§ Problem to solve
Reproduce the listing verbatim, beginning at its first line and continuing through the line containing "[x=93, y=439]", with both ends included.

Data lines

==========

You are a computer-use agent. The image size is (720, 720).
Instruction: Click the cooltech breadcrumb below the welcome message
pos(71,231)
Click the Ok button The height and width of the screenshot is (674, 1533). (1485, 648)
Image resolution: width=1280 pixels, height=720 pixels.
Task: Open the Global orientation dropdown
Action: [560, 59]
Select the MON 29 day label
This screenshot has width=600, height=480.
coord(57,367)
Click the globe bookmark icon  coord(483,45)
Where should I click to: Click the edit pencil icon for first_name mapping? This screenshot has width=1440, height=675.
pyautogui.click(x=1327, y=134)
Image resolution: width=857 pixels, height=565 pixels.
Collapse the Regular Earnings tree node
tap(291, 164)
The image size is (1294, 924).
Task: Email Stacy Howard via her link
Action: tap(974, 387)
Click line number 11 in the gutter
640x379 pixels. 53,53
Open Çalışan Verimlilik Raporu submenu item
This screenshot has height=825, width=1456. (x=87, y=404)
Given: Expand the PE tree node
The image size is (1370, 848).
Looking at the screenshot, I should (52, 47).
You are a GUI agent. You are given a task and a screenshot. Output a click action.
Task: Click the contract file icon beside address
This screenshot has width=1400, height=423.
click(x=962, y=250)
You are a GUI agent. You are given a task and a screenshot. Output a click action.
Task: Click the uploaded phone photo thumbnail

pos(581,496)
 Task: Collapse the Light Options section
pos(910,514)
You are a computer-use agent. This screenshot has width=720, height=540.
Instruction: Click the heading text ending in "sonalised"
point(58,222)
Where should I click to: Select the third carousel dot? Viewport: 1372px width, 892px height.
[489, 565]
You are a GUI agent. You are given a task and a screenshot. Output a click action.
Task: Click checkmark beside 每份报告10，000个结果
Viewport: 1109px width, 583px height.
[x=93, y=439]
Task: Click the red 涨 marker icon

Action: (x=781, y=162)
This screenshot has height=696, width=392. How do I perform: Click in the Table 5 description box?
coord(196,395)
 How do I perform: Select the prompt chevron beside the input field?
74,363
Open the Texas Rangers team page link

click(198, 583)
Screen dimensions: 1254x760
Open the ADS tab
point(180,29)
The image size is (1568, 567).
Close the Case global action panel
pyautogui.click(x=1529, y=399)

==========

§ Answer to this problem
You are a computer-use agent. The image size is (720, 720).
Instruction: Click the cooltech breadcrumb below the welcome message
pos(71,231)
Click the Ok button The height and width of the screenshot is (674, 1533). (1485, 648)
Image resolution: width=1280 pixels, height=720 pixels.
Task: Open the Global orientation dropdown
Action: [560, 59]
Select the MON 29 day label
This screenshot has width=600, height=480.
coord(57,367)
Click the globe bookmark icon  coord(483,45)
Where should I click to: Click the edit pencil icon for first_name mapping? This screenshot has width=1440, height=675.
pyautogui.click(x=1327, y=134)
Image resolution: width=857 pixels, height=565 pixels.
Collapse the Regular Earnings tree node
tap(291, 164)
The image size is (1294, 924).
Task: Email Stacy Howard via her link
Action: tap(974, 387)
Click line number 11 in the gutter
640x379 pixels. 53,53
Open Çalışan Verimlilik Raporu submenu item
This screenshot has height=825, width=1456. (x=87, y=404)
Given: Expand the PE tree node
The image size is (1370, 848).
Looking at the screenshot, I should (52, 47).
You are a GUI agent. You are given a task and a screenshot. Output a click action.
Task: Click the contract file icon beside address
This screenshot has width=1400, height=423.
click(x=962, y=250)
You are a GUI agent. You are given a task and a screenshot. Output a click action.
Task: Click the uploaded phone photo thumbnail

pos(581,496)
 Task: Collapse the Light Options section
pos(910,514)
You are a computer-use agent. This screenshot has width=720, height=540.
Instruction: Click the heading text ending in "sonalised"
point(58,222)
Where should I click to: Select the third carousel dot? Viewport: 1372px width, 892px height.
[489, 565]
You are a GUI agent. You are given a task and a screenshot. Output a click action.
Task: Click checkmark beside 每份报告10，000个结果
Viewport: 1109px width, 583px height.
[x=93, y=439]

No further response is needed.